Stephens: Worse Than Munich
Nov. 25, 2013 6:47 p.m. ET
To adapt
Churchill
: Never in the field of global diplomacy has so much been given away by so many for so little.
Britain
and France's capitulation to Nazi Germany at Munich has long been a
byword for ignominy, moral and diplomatic. Yet neither
Neville Chamberlain
nor Édouard Daladier had the public support or military
wherewithal to stand up to
Hitler
in September 1938. Britain had just 384,000 men in its regular
army; the first Spitfire aircraft only entered RAF service that summer.

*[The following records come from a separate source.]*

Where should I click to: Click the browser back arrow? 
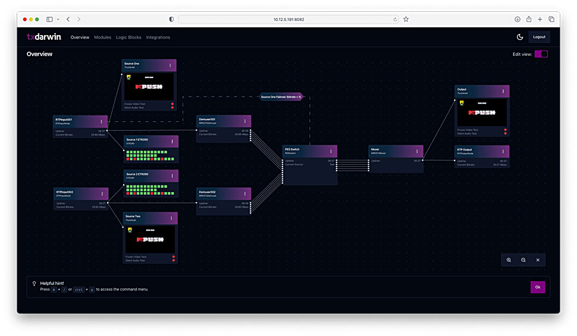[68, 19]
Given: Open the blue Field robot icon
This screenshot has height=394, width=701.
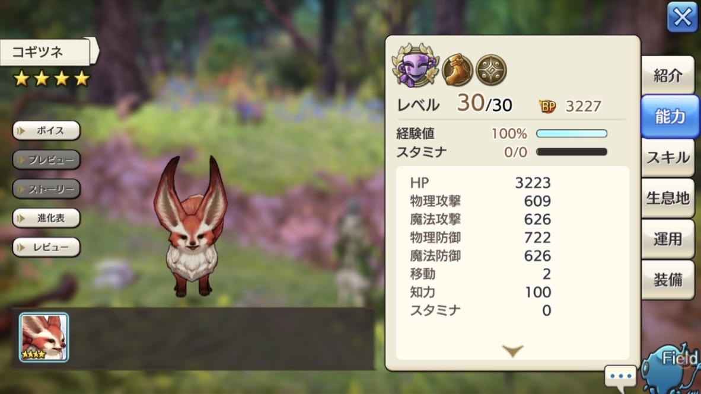Looking at the screenshot, I should point(671,369).
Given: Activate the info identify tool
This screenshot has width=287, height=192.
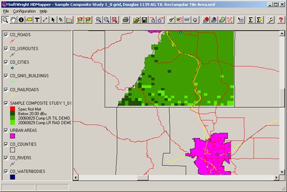Looking at the screenshot, I should coord(21,20).
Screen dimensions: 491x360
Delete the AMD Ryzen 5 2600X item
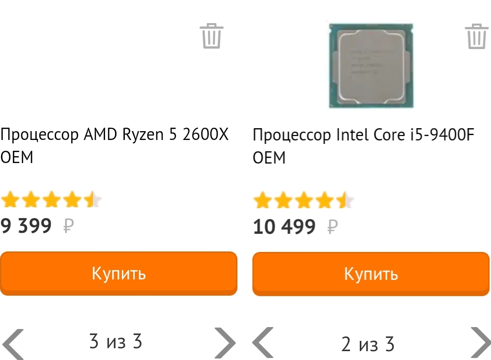pos(211,35)
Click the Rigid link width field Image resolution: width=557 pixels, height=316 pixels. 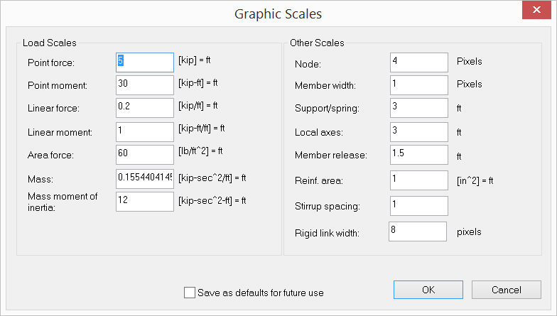[417, 231]
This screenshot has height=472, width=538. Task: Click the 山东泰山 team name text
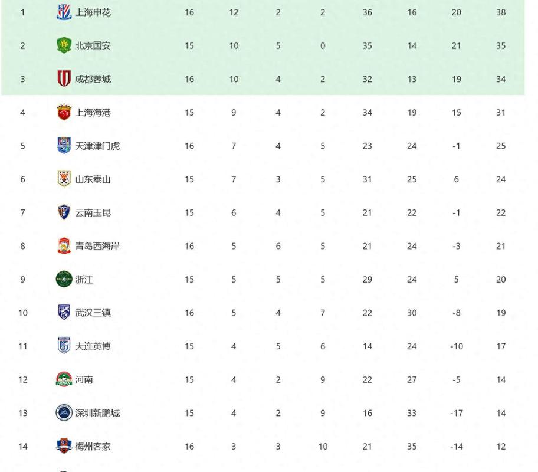93,179
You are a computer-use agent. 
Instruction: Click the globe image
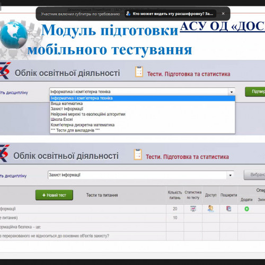pyautogui.click(x=14, y=35)
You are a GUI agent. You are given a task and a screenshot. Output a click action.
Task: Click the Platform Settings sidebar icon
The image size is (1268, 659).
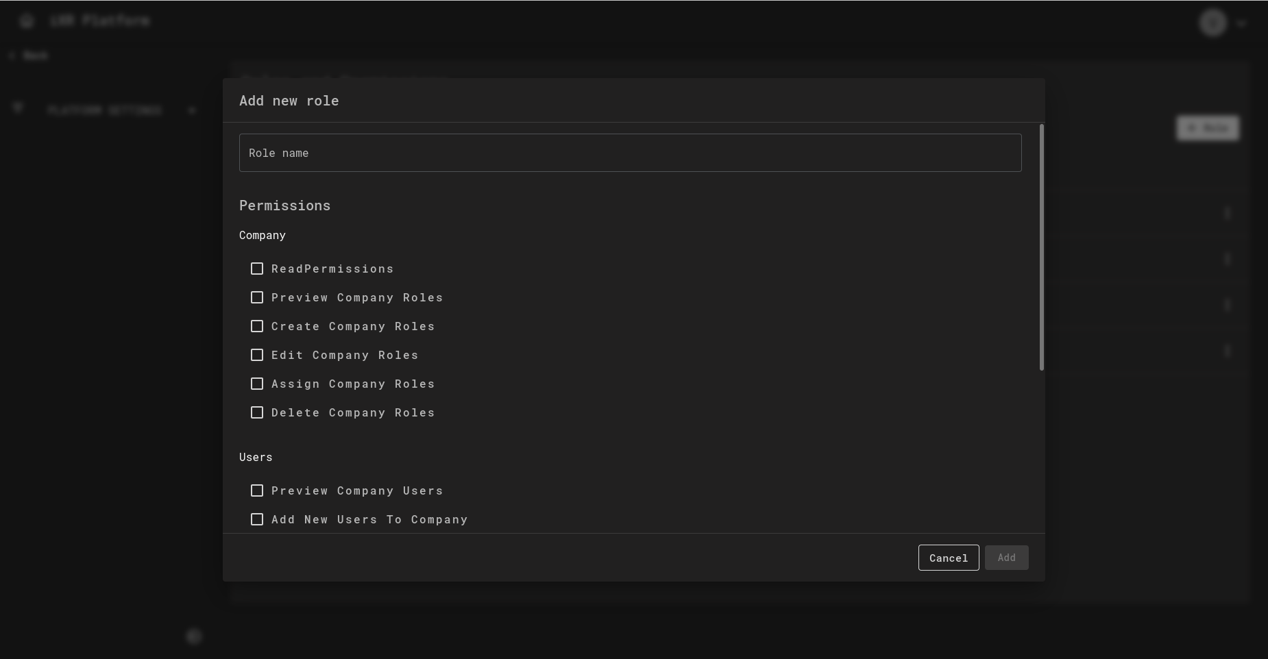coord(19,108)
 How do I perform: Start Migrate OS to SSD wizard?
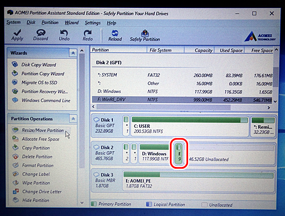pos(39,83)
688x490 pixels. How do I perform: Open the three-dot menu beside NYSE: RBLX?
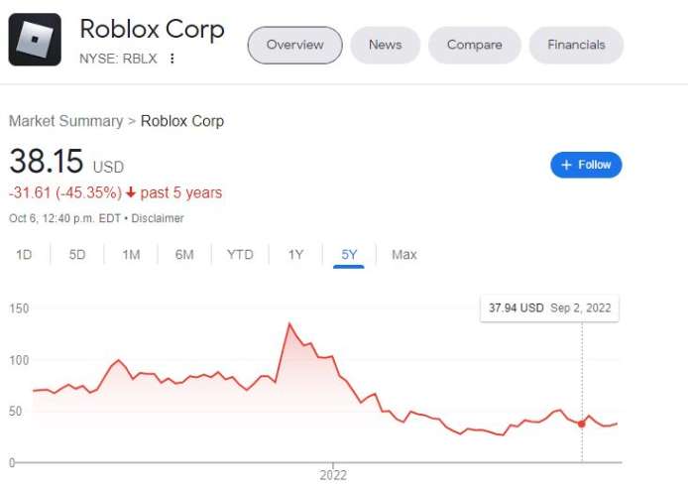[x=172, y=59]
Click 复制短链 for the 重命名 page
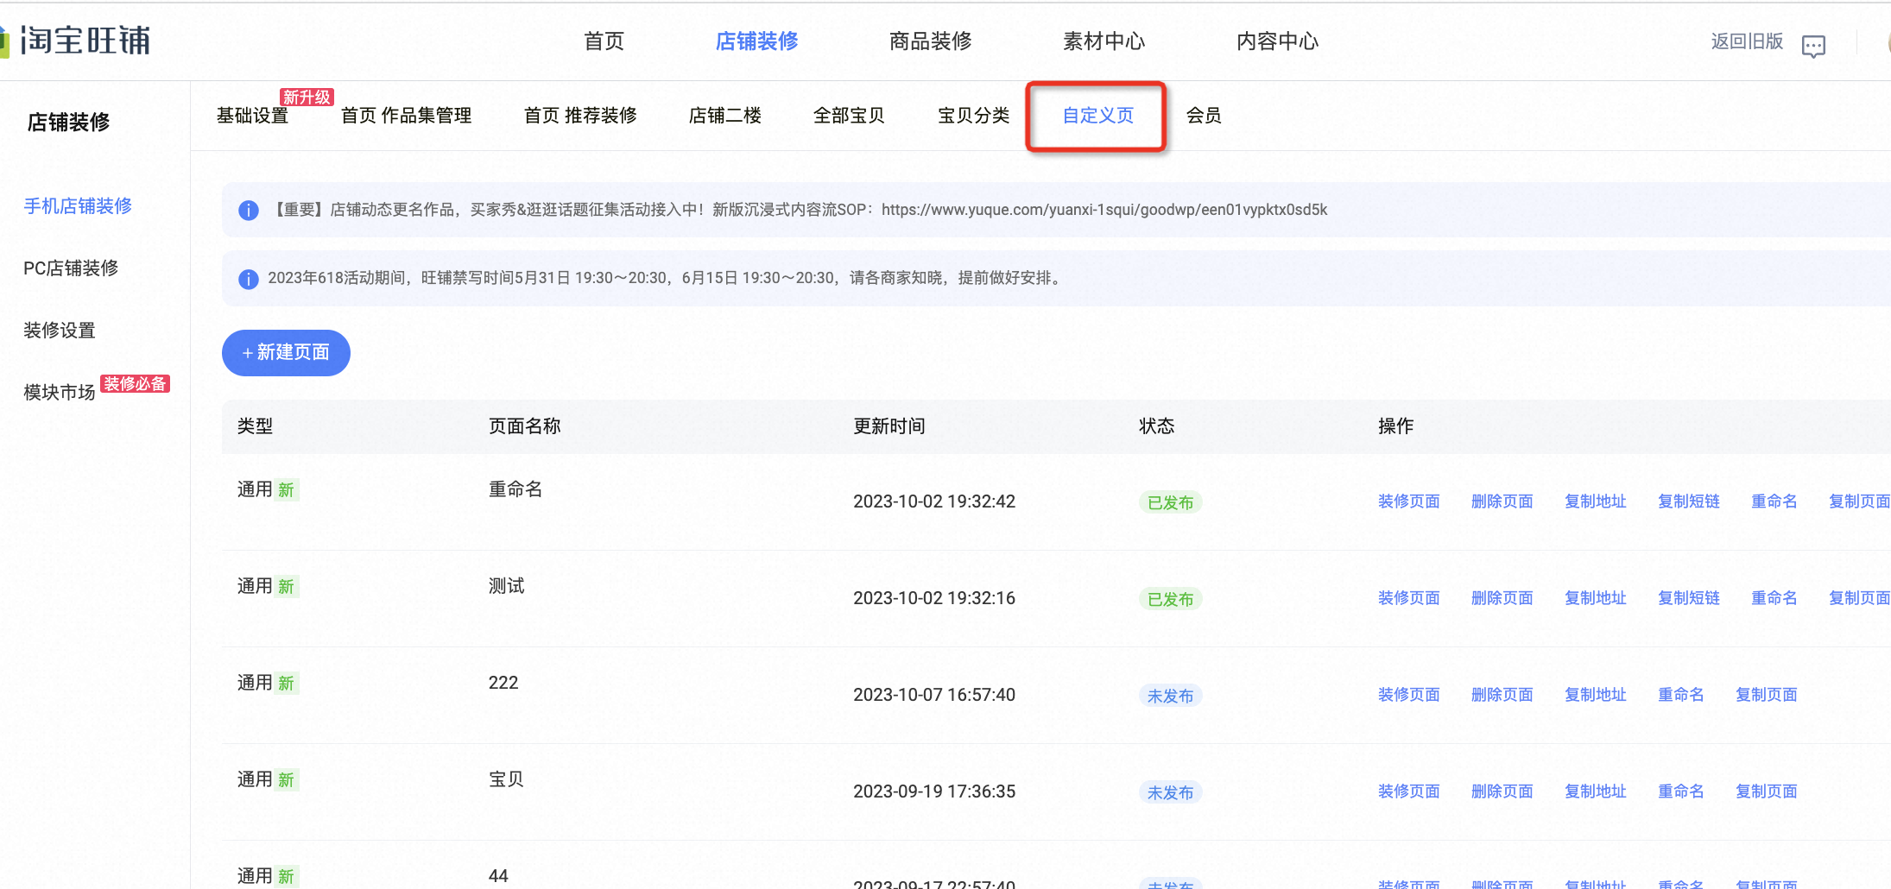Screen dimensions: 1891x889 [x=1688, y=501]
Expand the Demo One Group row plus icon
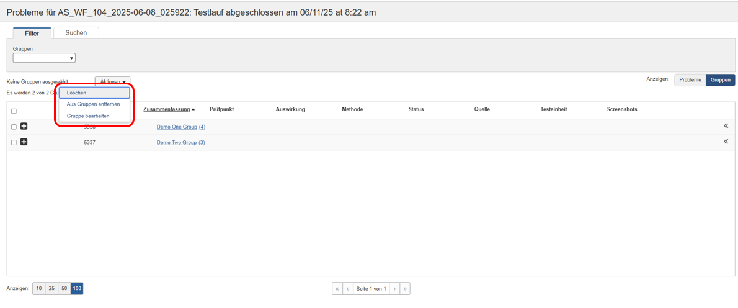The image size is (738, 308). (x=24, y=126)
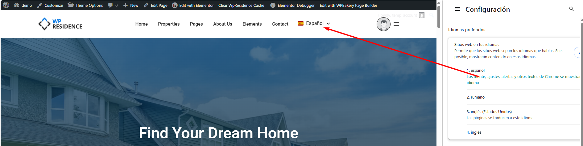Open the demo site menu
The height and width of the screenshot is (146, 583).
click(23, 5)
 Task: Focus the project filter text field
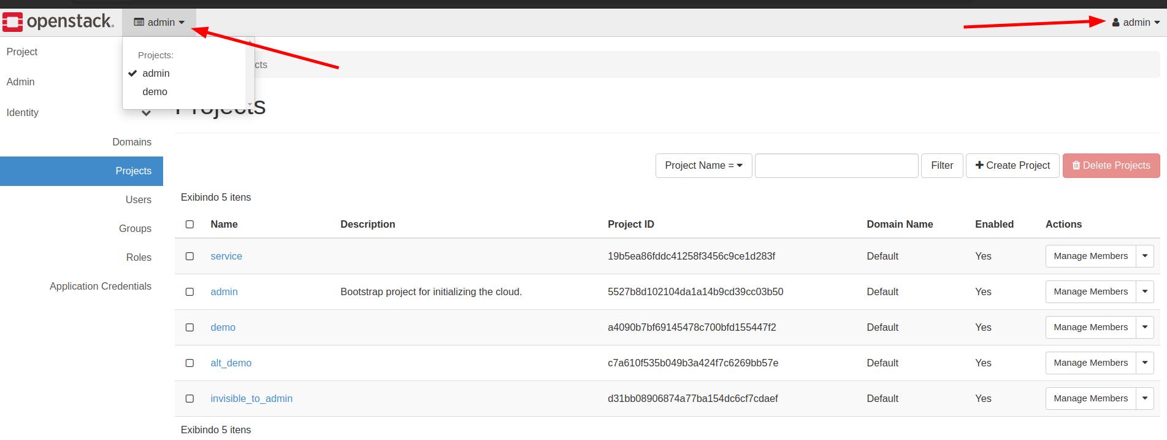pyautogui.click(x=836, y=166)
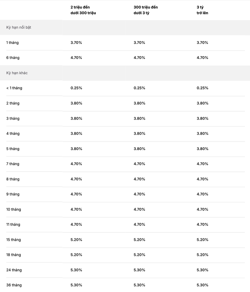The width and height of the screenshot is (250, 292).
Task: Select the '5 tháng' term label
Action: click(x=13, y=149)
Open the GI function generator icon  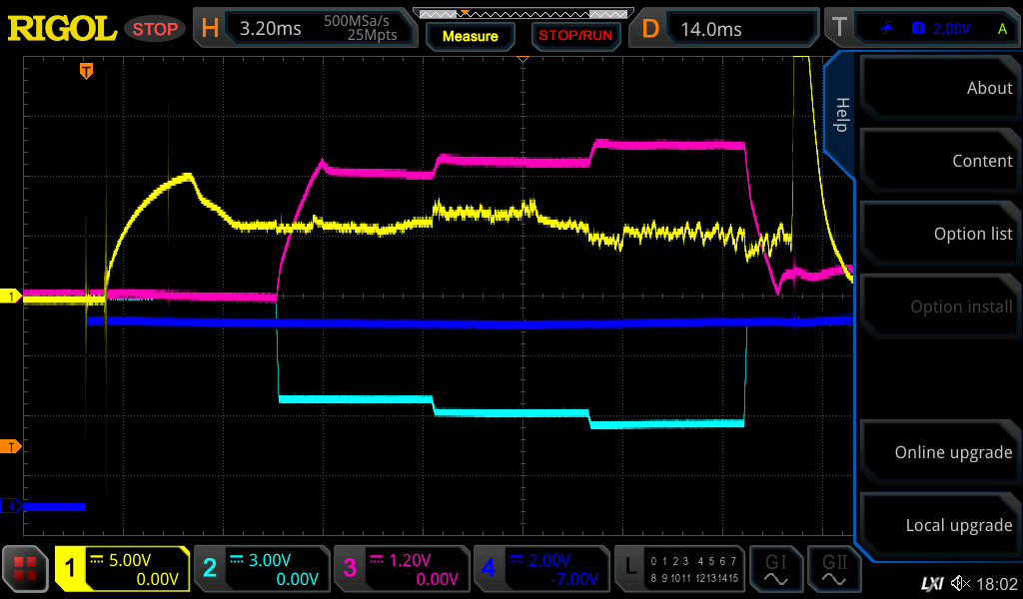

"Peace for our time" it was not, but at least appeasement bought the
West a year to rearm.
The signing of the
Paris Peace
Accords in January 1973 was a betrayal of an embattled U.S. ally
and the abandonment of an effort for which 58,000 American troops gave
their lives. Yet it did end America's participation in a peripheral war,
which neither Congress nor the public could indefinitely support.
"Peace with honor" it was not, as the victims of Cambodia's Killing
Fields or Vietnam's re-education camps can attest. But, for American
purposes at least, it was peace.
By
contrast, the interim nuclear agreement signed in Geneva on Sunday by
Iran and the six big powers has many of the flaws of Munich and Paris.
But it has none of their redeeming or exculpating aspects.
Neville Chamberlain after signing the Munich Agreement, Sept. 30, 1938.
© Hulton-Deutsch Collection/CORB
Consider: Britain and France came to
Munich as military weaklings. The U.S. and its allies face Iran from a
position of overwhelming strength. Britain and France won time to rearm.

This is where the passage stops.